Boston had a 'Big Three' in the 2007/08 season, no matter how much you want to claim Garnett, Pierce, and Allen were no longer elite. But it wasn't just three stars meshing- you had an elite frontcourt defender in Garnett who could work the high post/low post and nab rebounds. You had the traditional slasher/driver in Pierce who could go in for layups and dunks and his some midrange shots. Then you had Allen who has made his reputation on his perimeter shooting.
Even better, all three were wired PERFECTLY to play the 'Trio' role- three guys who spent too many years as the lone guy uniting and taking the pressure off each other. A lot of the 'quirks' and holes in each player's game when they were the top dog could be countered by one of the others.
THAT'S how you build a Championship Trio. Three Guys who compliment and balance each other out. Even better if their intangibles are off the charts.

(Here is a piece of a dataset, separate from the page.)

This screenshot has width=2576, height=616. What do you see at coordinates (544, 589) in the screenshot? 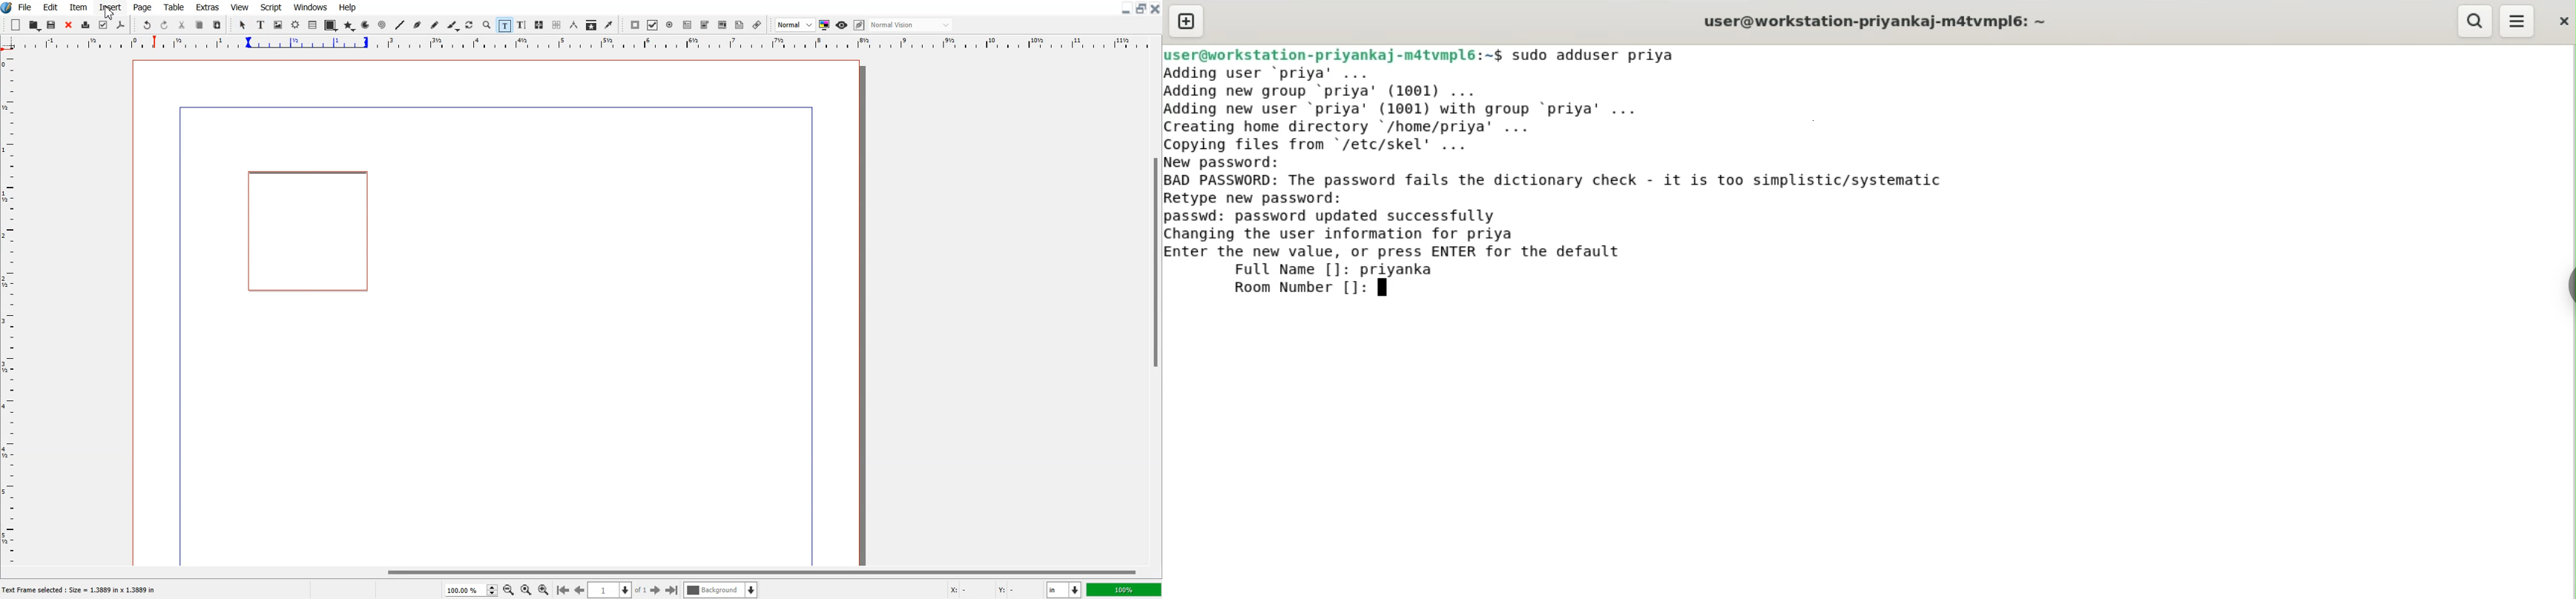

As for Small-Market teams, well what's different?
You really think D-Will wasn't gonna leave anyway, 'Big Three' fad or not? Would the lack of a 'Big Three' fad have convinced Carmelo to remain in Denver? Is the Fad convincing players like Tim Duncan and Steve Nash to move on to Near-Elite clubs that desperately need their skills?
Fact is, the Small Markets are always gonna get ravaged by the Big Markets- that's human nature in store. And stuff like the Salary Cap and the Draft? It's good for parity and keeps a league competitive, but you have to admit it's Communist in nature. A comparative Capitalist-style sport is Baseball, and look how often the Small Markets get [BLEEP]ed year after year after year!